Big whoop. There’s nothing hard about being a computer that tells the driver to use normal roads. Normal roads have traffic, potholes, and stoplights. Any old machine can do that,” PET said. “But I travel using the internet.”

  “You can’t travel on the internet,” Molly said. “You can only log on to look up information.”

  “Why do they call it a superhighway, then?” PET asked.

  “Because—because…,” the twins stuttered, but neither of them knew the answer.

  “I can prove it,” PET said. “Just tell me where to go. Anywhere you want.”

  “I’ve always wanted to go to training camp,” Finn said. “The major league baseball teams all train in Florida or Arizona, but that’s in March.”

  “No way!” Molly said. “I’m not going to watch a bunch of boring teams in a boring game—”

  “It’s not boring!” Finn said.

  “Well, we can’t go,” PET said.

  “I knew it!” Molly said. She turned to Finn. “Information travels on the internet, but people don’t!”

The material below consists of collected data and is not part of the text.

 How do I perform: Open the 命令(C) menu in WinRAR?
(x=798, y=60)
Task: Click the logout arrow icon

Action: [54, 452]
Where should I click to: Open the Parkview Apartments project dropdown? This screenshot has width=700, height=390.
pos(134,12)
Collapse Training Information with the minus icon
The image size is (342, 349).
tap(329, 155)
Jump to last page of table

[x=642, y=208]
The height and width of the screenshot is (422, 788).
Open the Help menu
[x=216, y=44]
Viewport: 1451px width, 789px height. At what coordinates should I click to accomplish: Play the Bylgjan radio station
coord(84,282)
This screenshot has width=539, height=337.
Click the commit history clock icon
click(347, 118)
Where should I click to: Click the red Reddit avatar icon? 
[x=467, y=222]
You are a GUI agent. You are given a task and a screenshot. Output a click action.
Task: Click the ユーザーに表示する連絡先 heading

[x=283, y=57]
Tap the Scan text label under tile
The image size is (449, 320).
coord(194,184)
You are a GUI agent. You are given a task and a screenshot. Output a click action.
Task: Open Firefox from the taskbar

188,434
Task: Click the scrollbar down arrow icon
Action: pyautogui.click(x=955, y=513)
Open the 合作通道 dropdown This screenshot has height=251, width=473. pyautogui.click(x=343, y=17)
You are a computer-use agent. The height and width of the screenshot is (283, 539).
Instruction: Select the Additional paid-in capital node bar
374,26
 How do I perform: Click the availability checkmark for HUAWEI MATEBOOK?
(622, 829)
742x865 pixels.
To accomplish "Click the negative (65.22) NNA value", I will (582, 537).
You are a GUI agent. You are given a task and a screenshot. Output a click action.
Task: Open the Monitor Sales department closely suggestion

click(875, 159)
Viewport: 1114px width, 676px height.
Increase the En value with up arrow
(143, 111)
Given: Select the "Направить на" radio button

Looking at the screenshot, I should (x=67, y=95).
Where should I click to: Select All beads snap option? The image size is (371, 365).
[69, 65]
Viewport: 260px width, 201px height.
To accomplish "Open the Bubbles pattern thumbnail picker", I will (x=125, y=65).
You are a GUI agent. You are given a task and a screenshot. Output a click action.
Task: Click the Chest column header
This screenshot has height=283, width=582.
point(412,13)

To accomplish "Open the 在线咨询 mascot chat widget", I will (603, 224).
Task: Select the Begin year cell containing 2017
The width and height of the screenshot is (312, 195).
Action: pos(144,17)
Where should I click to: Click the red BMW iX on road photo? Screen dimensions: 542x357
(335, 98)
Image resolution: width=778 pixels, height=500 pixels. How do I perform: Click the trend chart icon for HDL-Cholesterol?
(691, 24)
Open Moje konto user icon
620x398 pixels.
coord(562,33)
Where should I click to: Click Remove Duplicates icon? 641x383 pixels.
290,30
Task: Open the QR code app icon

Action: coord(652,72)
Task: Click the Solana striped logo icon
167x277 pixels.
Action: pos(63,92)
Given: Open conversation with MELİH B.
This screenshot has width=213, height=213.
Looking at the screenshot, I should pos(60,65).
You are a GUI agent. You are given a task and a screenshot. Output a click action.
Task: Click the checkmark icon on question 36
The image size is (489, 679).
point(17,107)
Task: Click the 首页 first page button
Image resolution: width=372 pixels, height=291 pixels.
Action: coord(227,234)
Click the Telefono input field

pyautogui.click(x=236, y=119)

  “Actually,” PET said, “since spring training is in March, and it is presently June, I’m unable to take you there. I am many things, but a time machine is not one of them. Maybe I should pick the first destination. We’ll start close by, practically in your own backyard.”

  “Why do we need a camper to go somewhere in our backyard?” Finn muttered.

  “Buckle your seat belts!” PET said.

  The screen lit up. The camper started humming and shaking. Then there was a near-blinding flash of bright white light.

  “Finn!” Molly shouted.

  “Don’t puke on me again!” Finn shouted back.

  “Don’t worry,” PET said. “We’ll be there in a jiff.”